Provided records:
== Segment start ==

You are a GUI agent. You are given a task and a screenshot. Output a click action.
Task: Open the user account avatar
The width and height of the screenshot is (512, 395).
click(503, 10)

== Segment end ==
== Segment start ==

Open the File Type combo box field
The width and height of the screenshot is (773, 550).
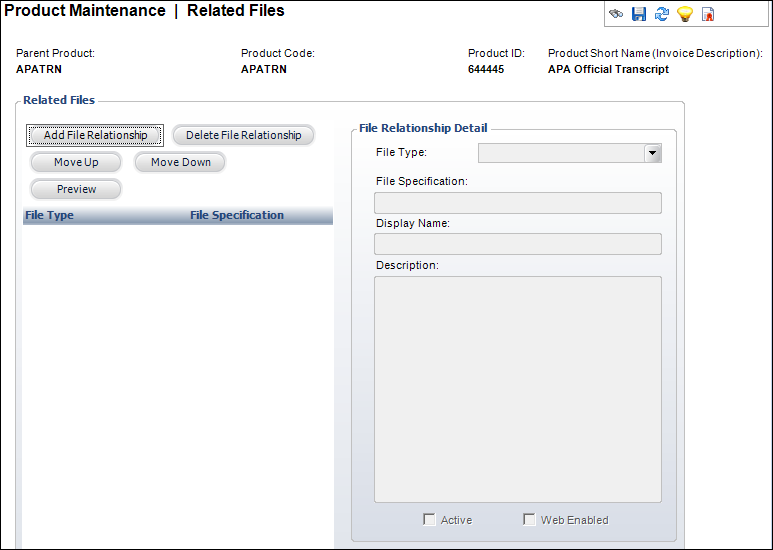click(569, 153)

== Segment end ==
== Segment start ==

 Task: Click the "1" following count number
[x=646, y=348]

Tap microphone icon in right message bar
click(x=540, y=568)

== Segment end ==

To do: Where a line in the listing above includes the string "Open", copy that line.

Answer section:
Task: Open the user account avatar
Open the File Type combo box field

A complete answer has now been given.